Exercise objective => Each entry is to be reproduced verbatim, and images are to be omitted.
** Input material follows **
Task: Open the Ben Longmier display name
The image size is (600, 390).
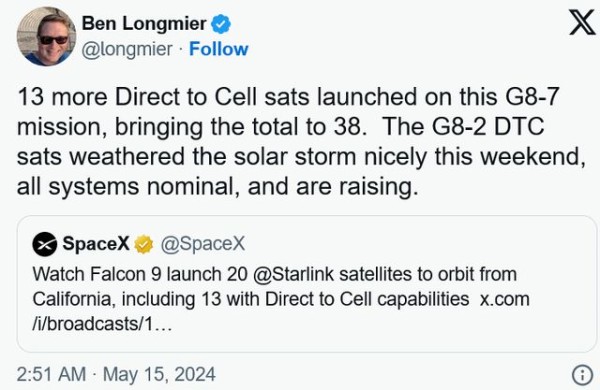Action: click(144, 24)
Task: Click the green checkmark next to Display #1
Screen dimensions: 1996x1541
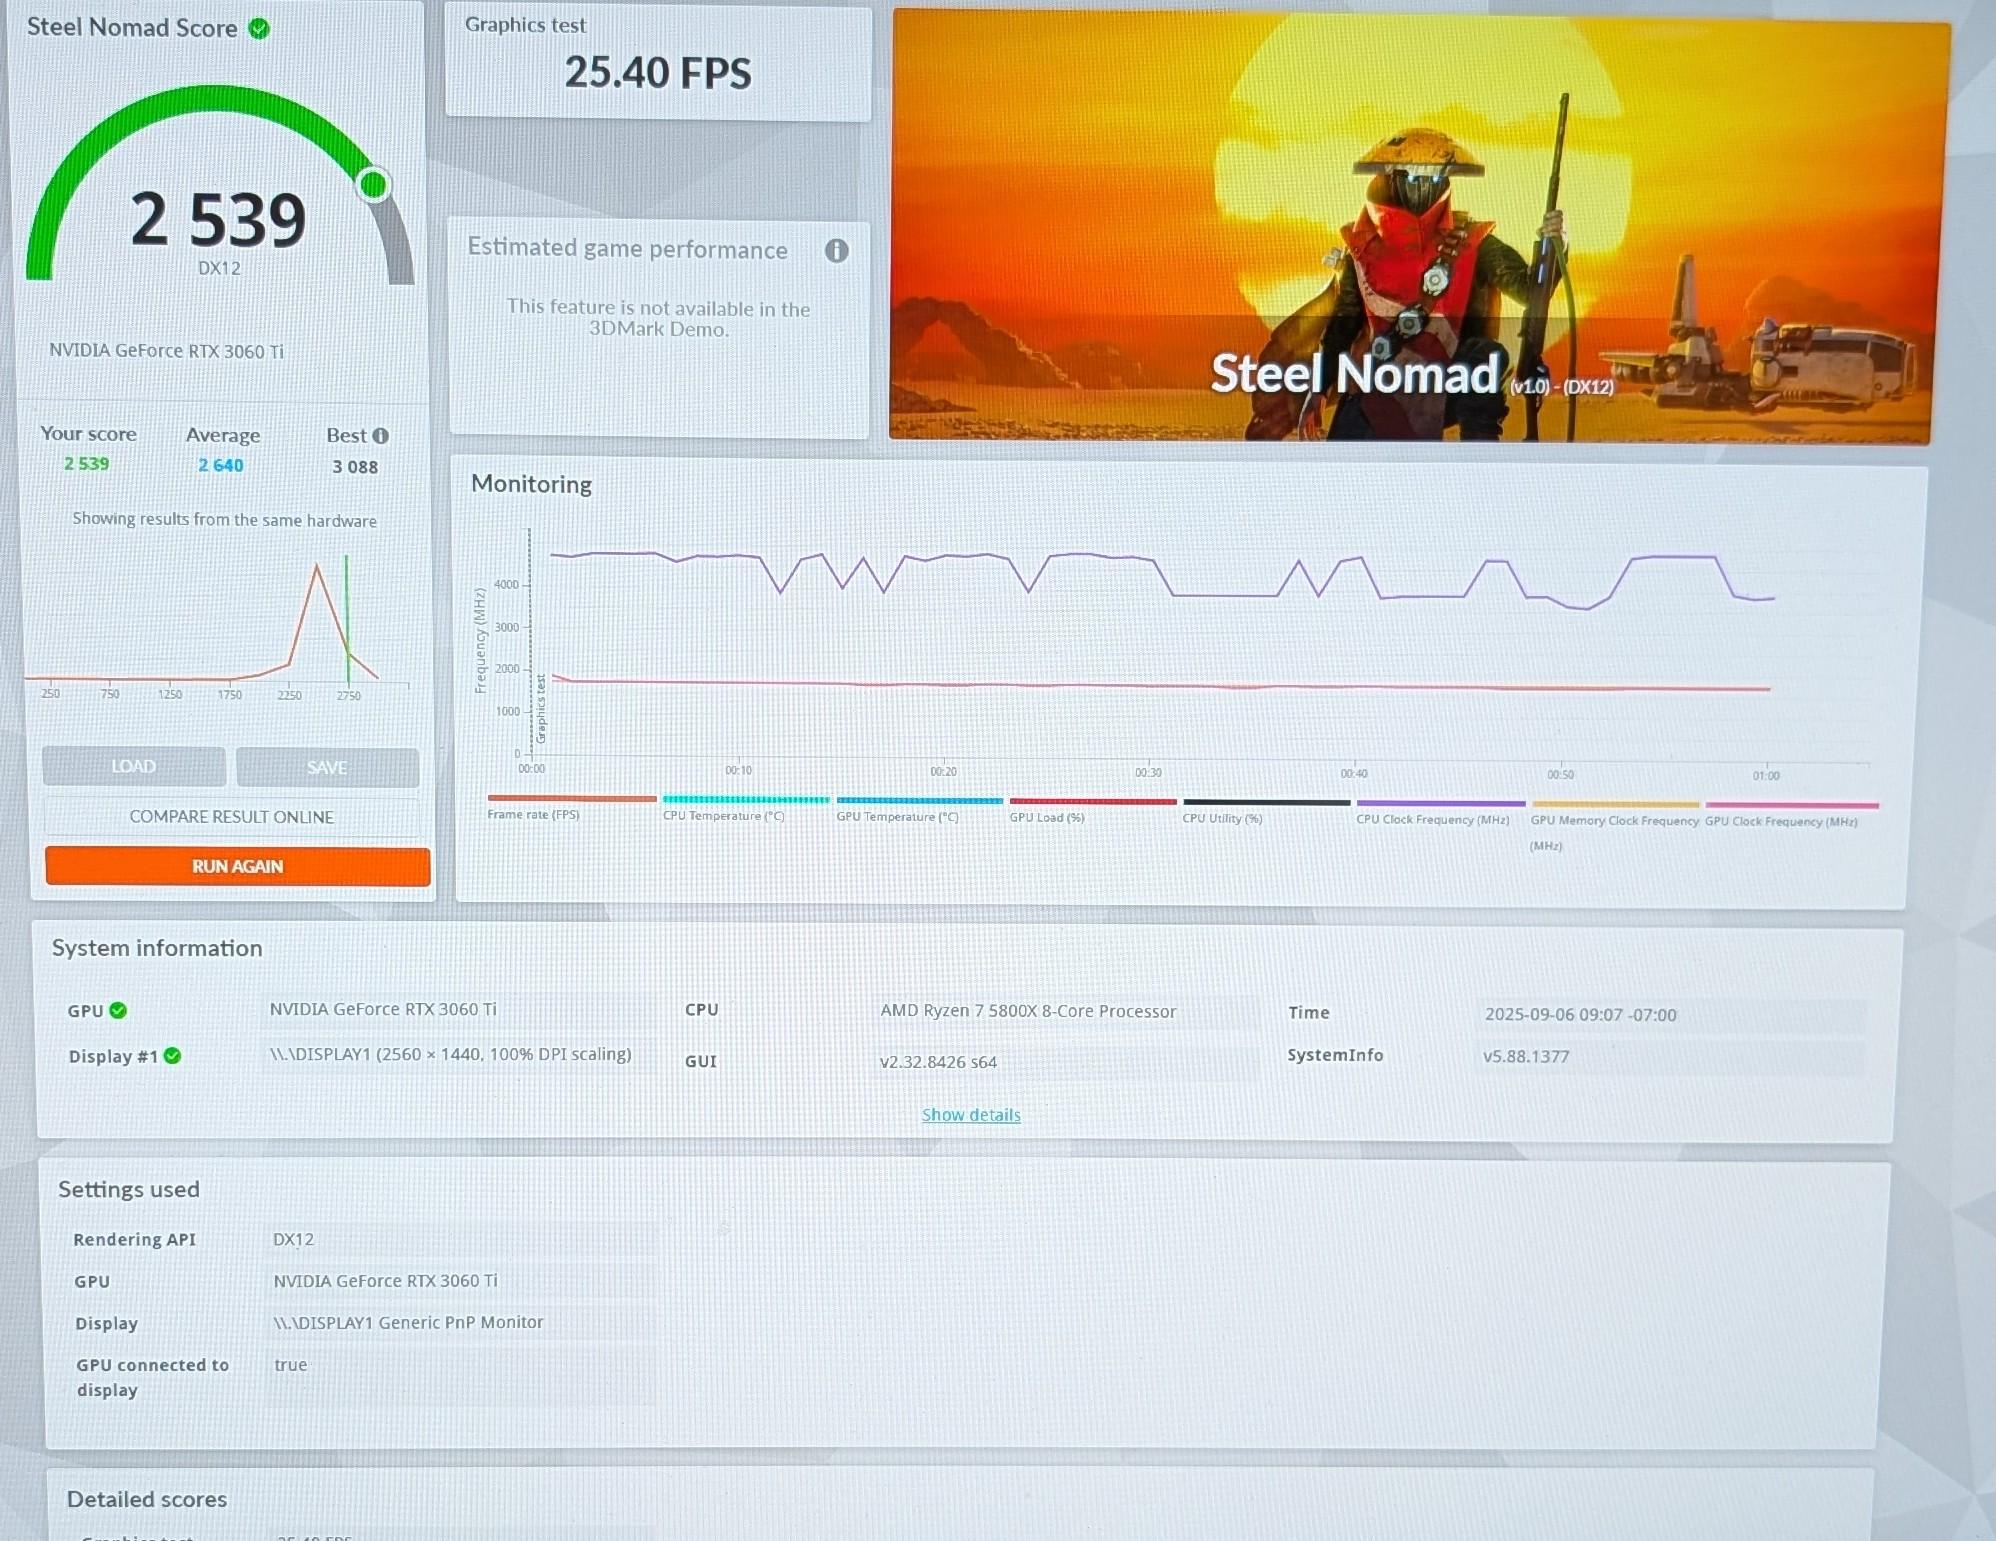Action: coord(172,1056)
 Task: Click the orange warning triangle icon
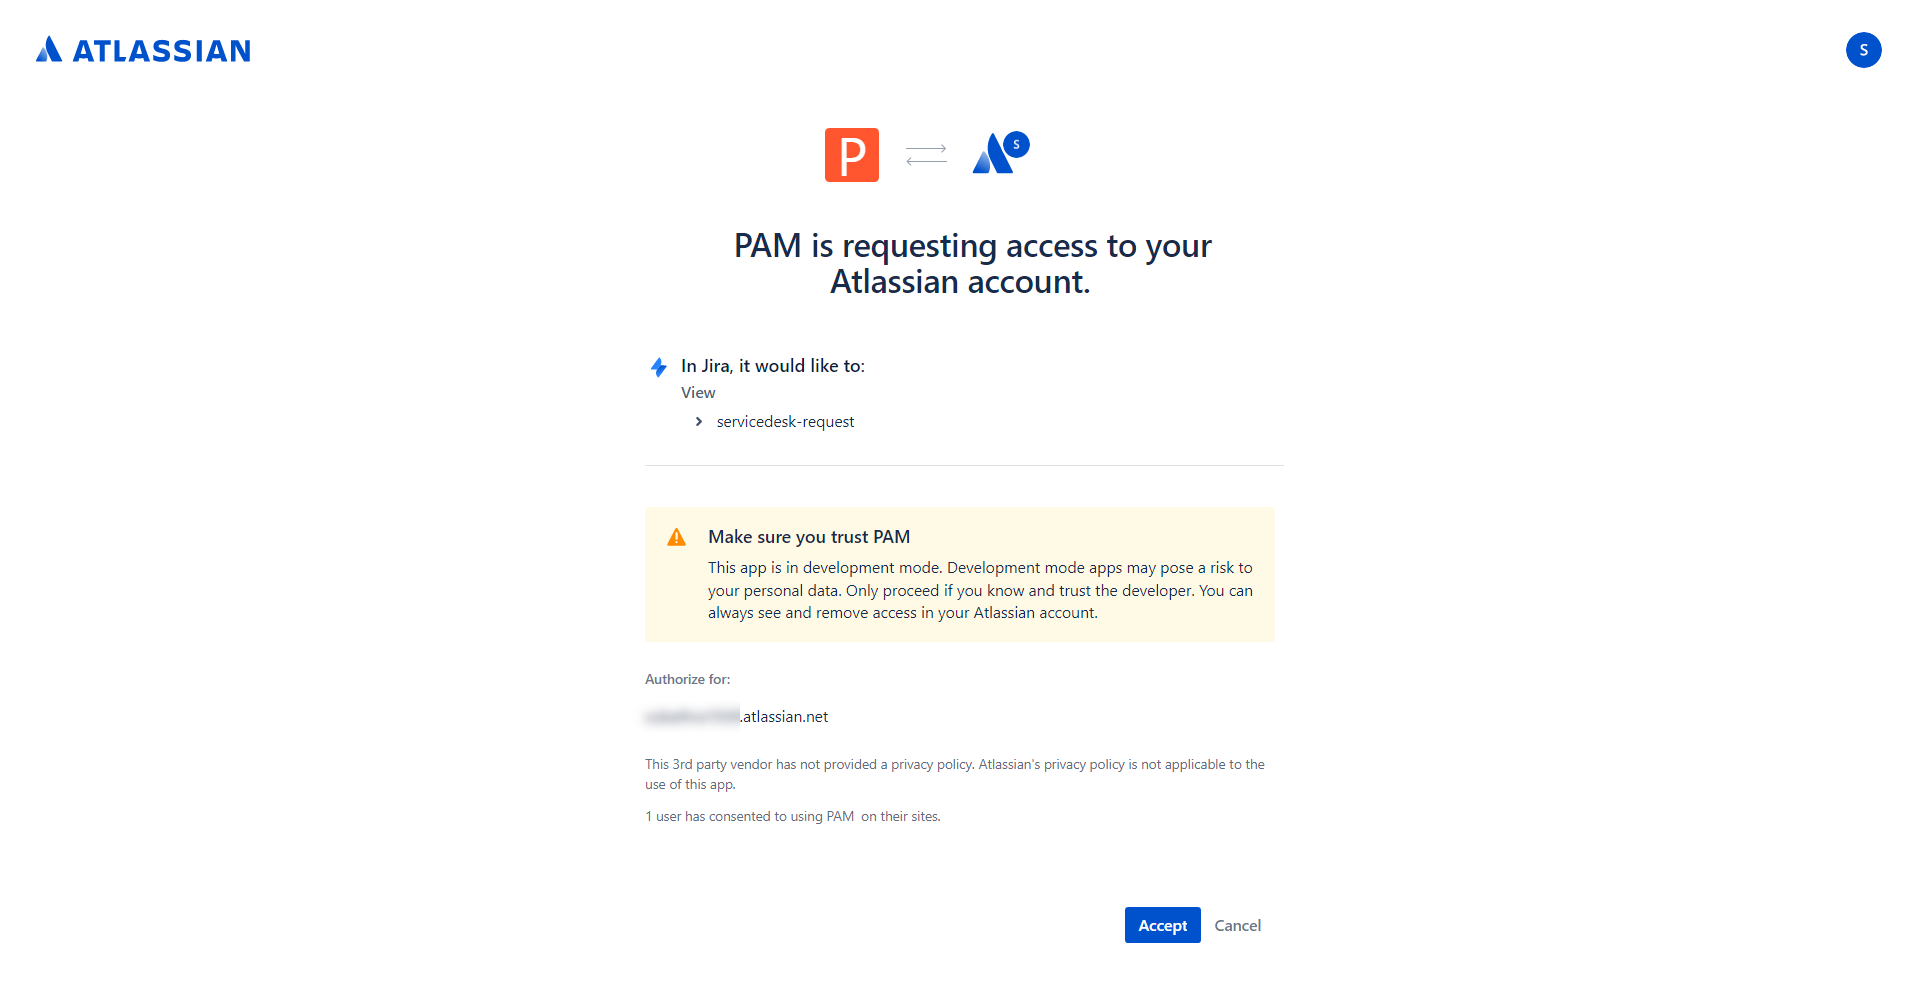coord(677,538)
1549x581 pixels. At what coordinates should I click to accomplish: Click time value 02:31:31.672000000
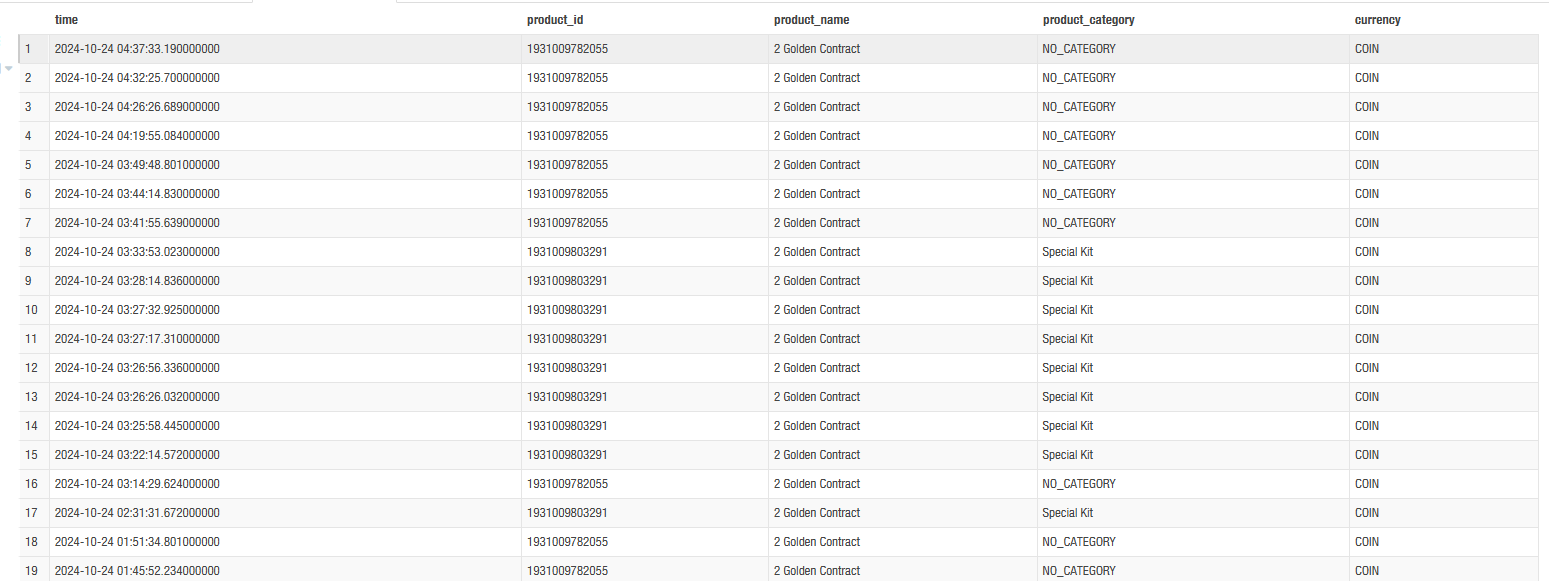[137, 513]
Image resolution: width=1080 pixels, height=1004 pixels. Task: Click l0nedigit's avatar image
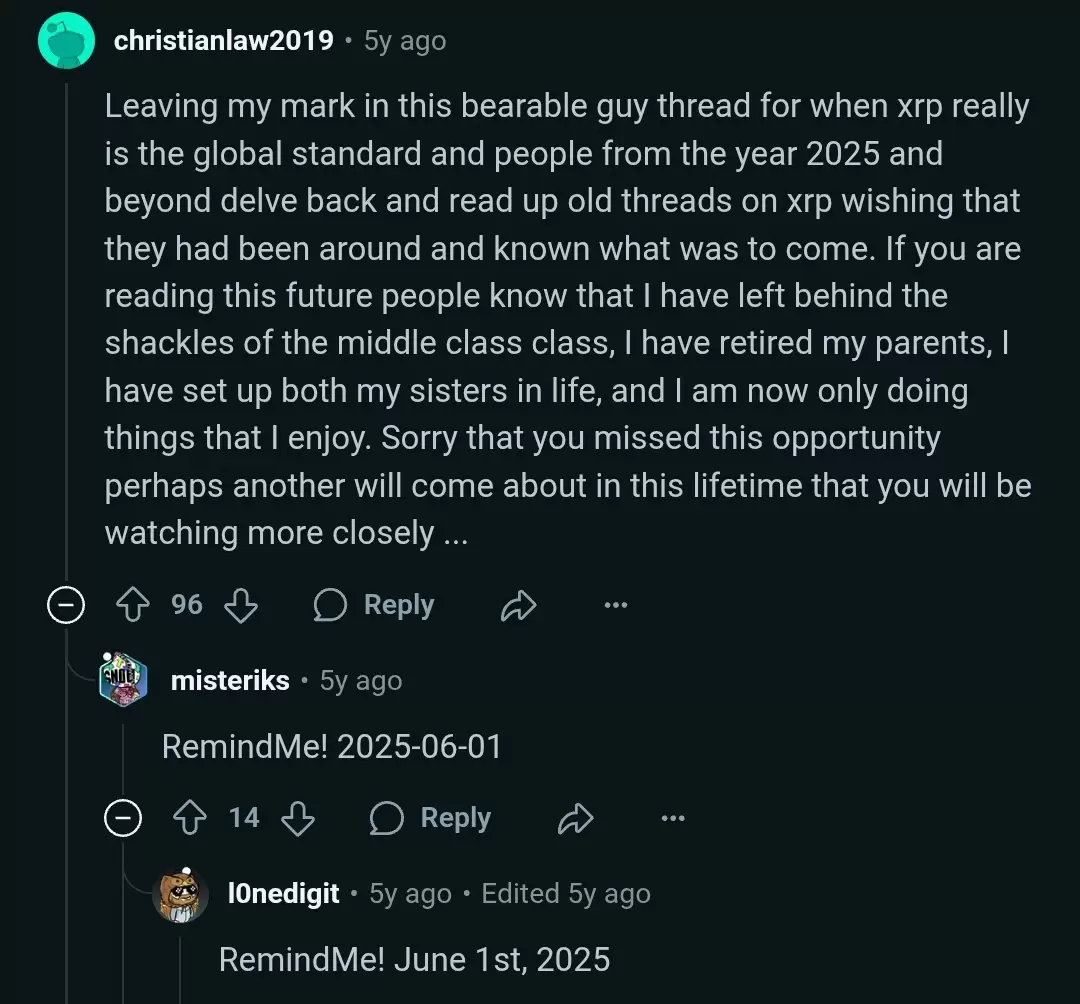[180, 895]
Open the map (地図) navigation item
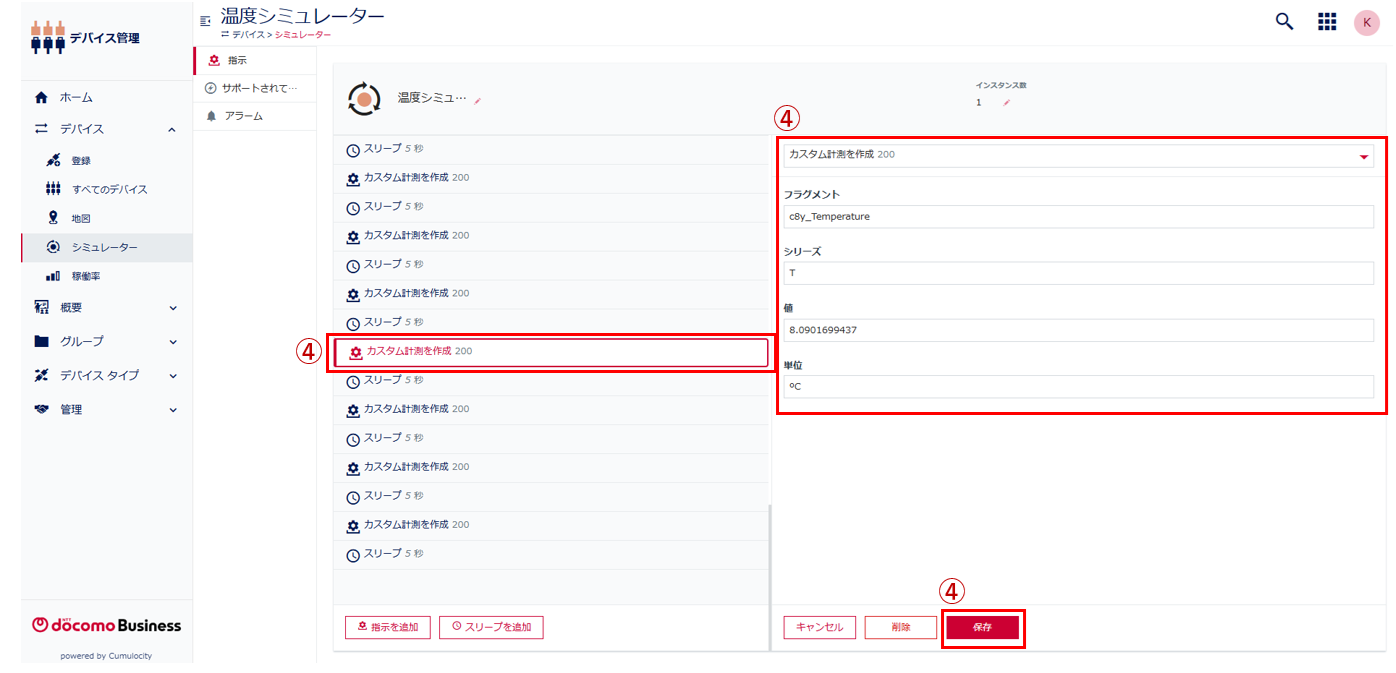Image resolution: width=1396 pixels, height=673 pixels. click(x=82, y=218)
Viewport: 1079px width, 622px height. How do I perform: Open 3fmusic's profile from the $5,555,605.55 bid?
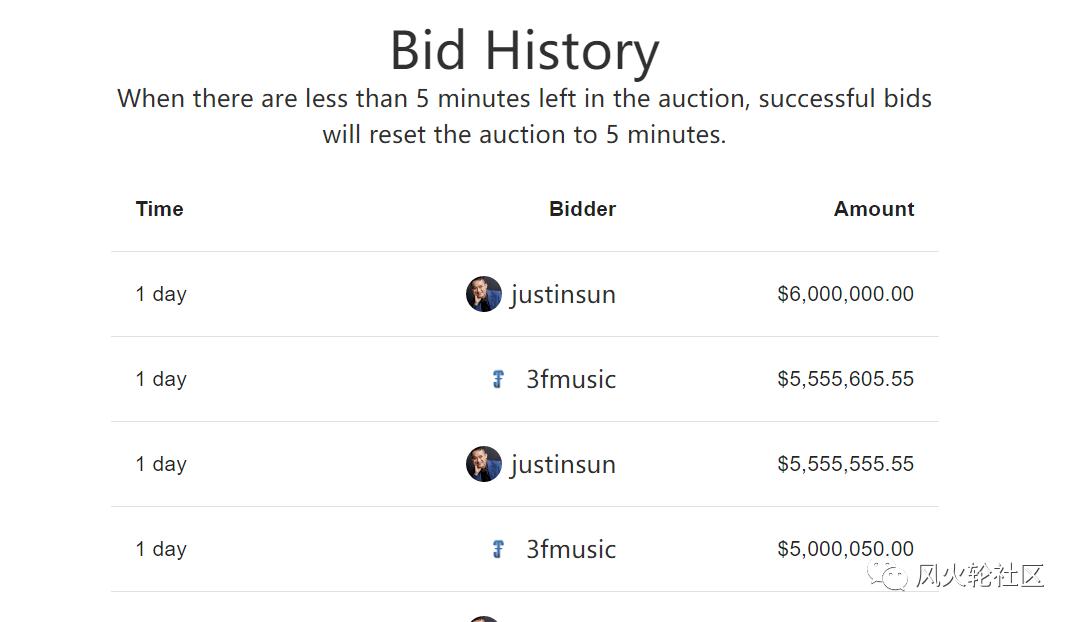571,380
** End of Input material **
Solution to the problem =>
Task: Open the Ben Longmier display name
The image size is (600, 390).
Action: click(144, 24)
Task: Click the green checkmark next to Display #1
Screen dimensions: 1996x1541
Action: coord(172,1056)
 Task: Click the orange warning triangle icon
coord(677,538)
1549x581 pixels. At what coordinates should I click to accomplish: Click time value 02:31:31.672000000
[137, 513]
Image resolution: width=1080 pixels, height=1004 pixels. Task: Click l0nedigit's avatar image
[180, 895]
Open the map (地図) navigation item
Image resolution: width=1396 pixels, height=673 pixels. click(x=82, y=218)
Viewport: 1079px width, 622px height. How do I perform: Open 3fmusic's profile from the $5,555,605.55 bid?
571,380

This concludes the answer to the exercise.